__DESCRIPTION OF THE TASK__.
For this listing, the lines between the one holding "Open the products" and the one holding "Select the Steam", inclusive, must be set down exactly.

__DATASET__.
━━━
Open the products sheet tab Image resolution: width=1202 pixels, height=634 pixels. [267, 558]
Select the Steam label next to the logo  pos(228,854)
━━━
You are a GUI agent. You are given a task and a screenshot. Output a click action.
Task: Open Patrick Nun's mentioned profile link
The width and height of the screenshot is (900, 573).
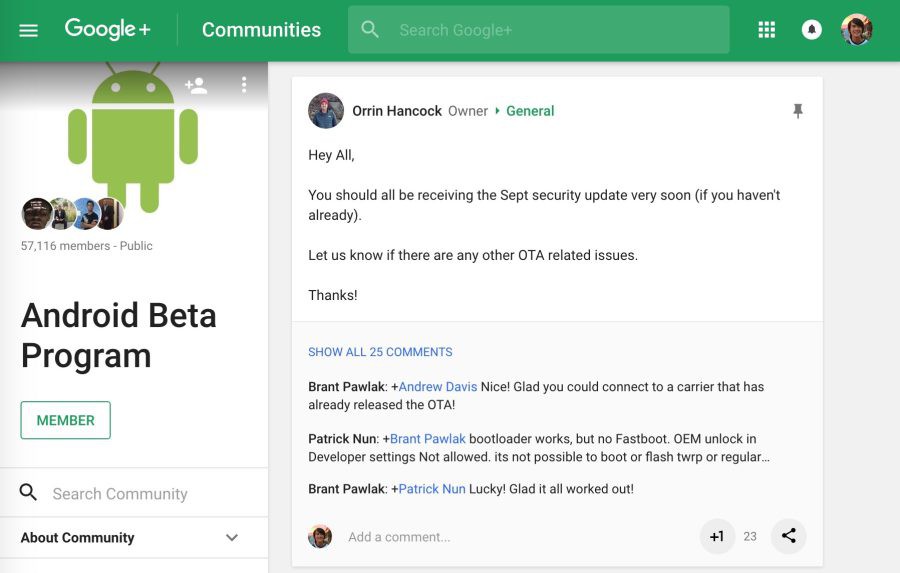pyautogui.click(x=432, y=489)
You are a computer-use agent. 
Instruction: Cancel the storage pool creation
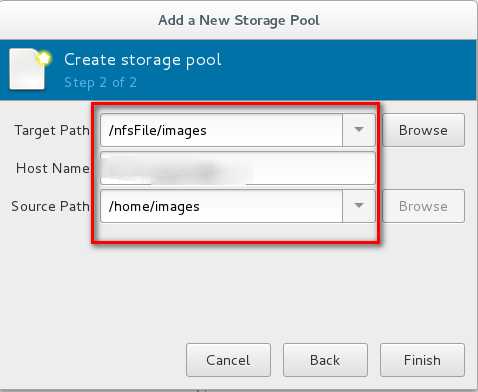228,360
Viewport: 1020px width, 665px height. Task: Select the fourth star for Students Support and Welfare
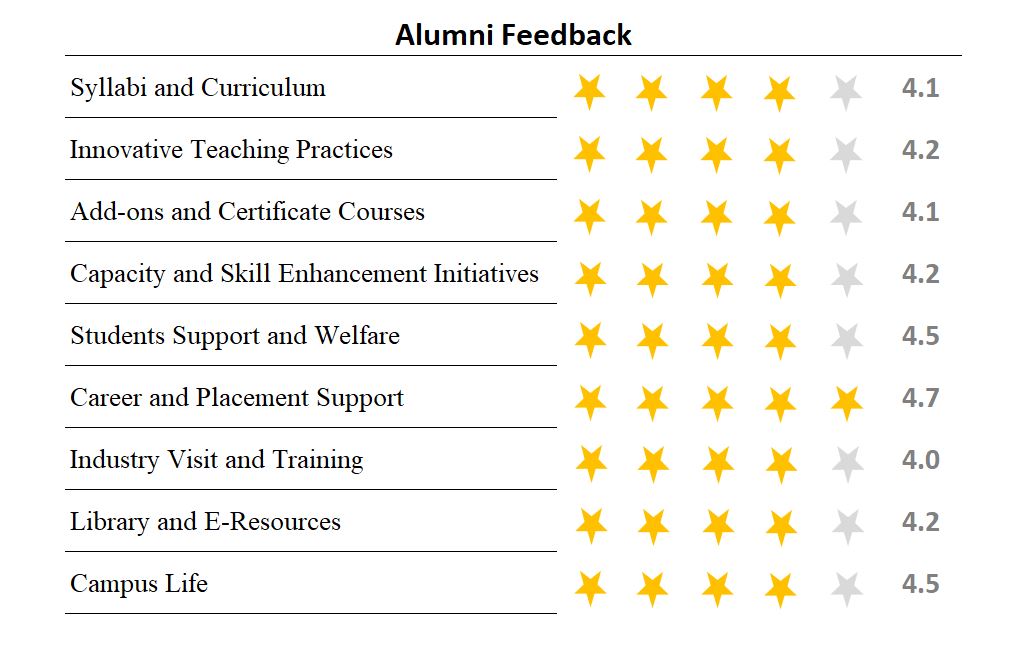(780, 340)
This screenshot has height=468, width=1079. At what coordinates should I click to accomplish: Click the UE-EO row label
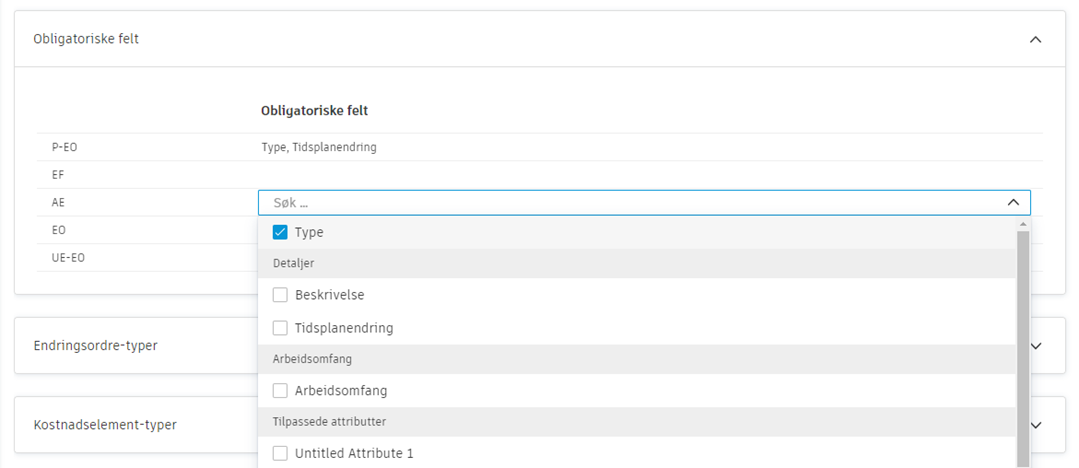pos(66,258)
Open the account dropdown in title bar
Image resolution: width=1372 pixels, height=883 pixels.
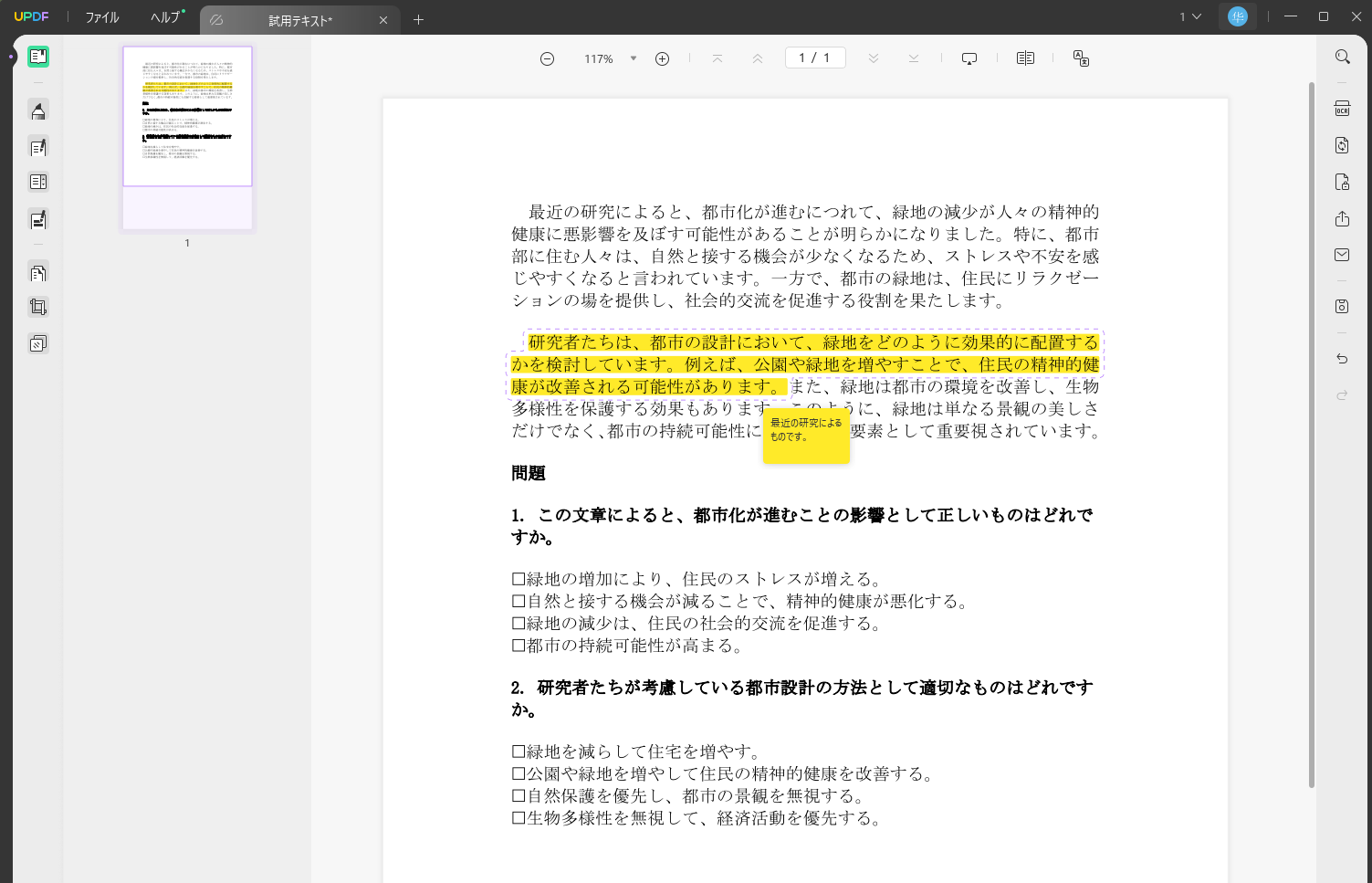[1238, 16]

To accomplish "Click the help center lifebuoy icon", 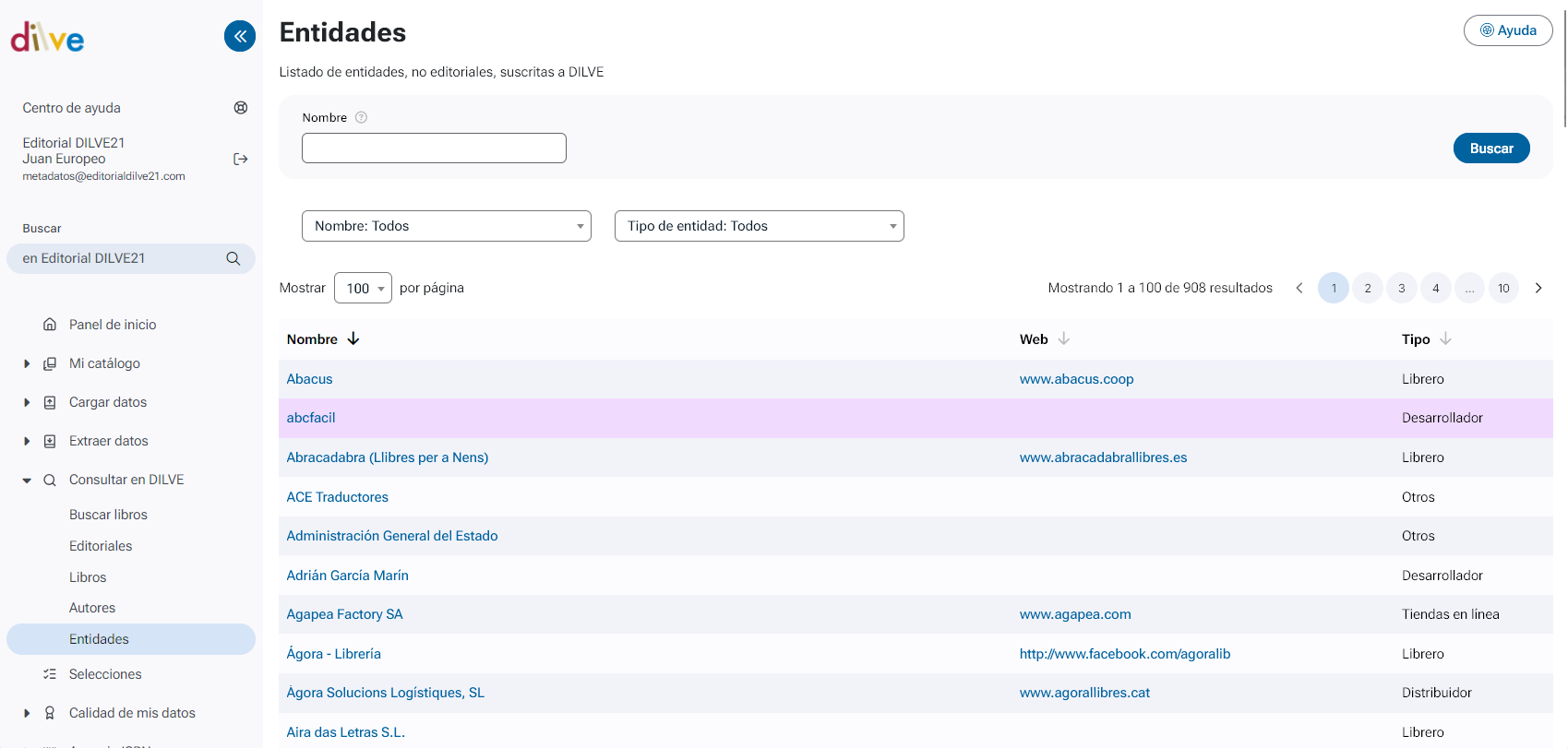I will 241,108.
━━━
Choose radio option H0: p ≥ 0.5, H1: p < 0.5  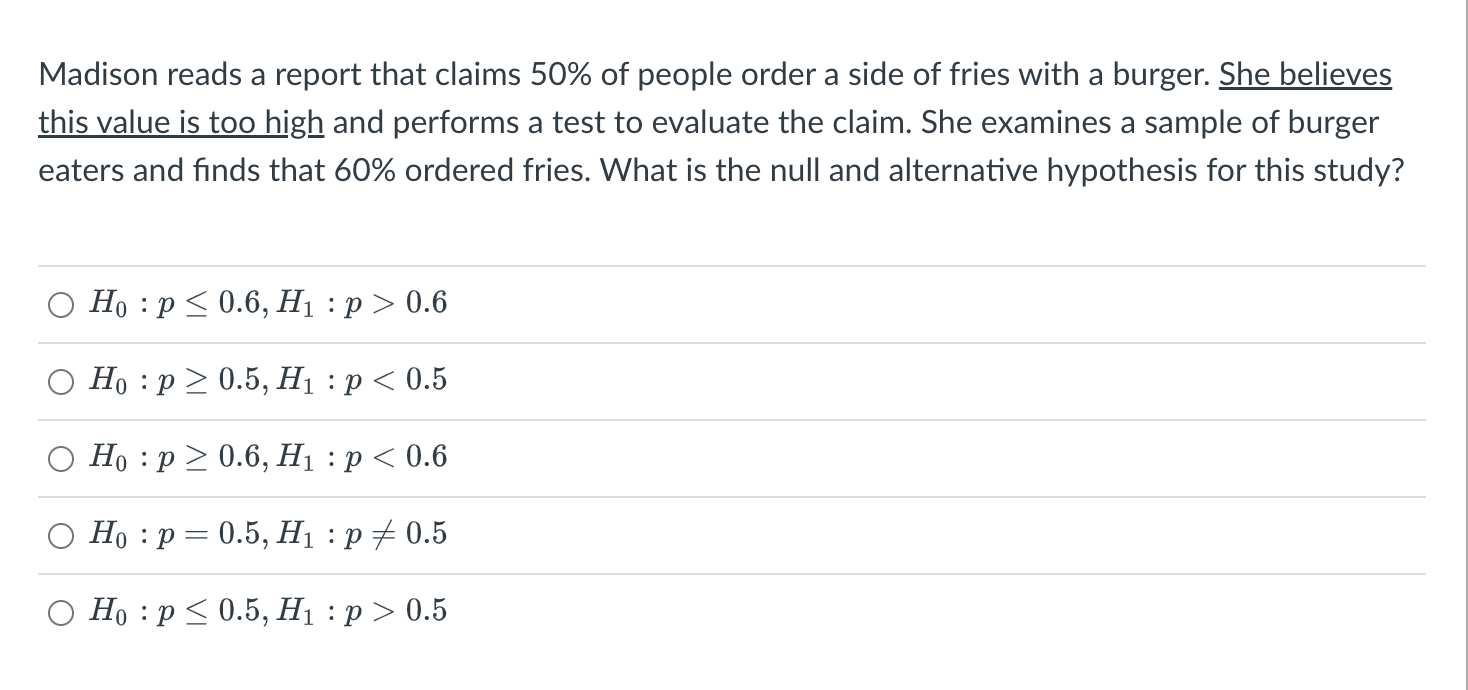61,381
━━━
__RESPONSE BELOW__.
Open the products sheet tab Image resolution: width=1202 pixels, height=634 pixels. [267, 558]
Select the Steam label next to the logo  pos(228,854)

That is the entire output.